Rewrite everything in the listing below, from the line containing "328x675 pixels." down to the line containing "will click(116, 57).", as a JSON list of strings with one string per line and blank lines omitted.

▸ **MATERIAL SUPPLIED**:
◇ ◇ ◇ ◇
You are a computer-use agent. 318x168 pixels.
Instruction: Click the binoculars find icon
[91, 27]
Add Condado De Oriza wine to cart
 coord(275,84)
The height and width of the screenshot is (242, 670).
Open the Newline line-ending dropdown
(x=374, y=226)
◇ ◇ ◇ ◇
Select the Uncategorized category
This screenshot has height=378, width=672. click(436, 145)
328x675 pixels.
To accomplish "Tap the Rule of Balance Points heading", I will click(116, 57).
◇ ◇ ◇ ◇
▸ **FINAL RESULT**:
[
  "328x675 pixels.",
  "To accomplish \"Tap the Rule of Balance Points heading\", I will click(116, 57)."
]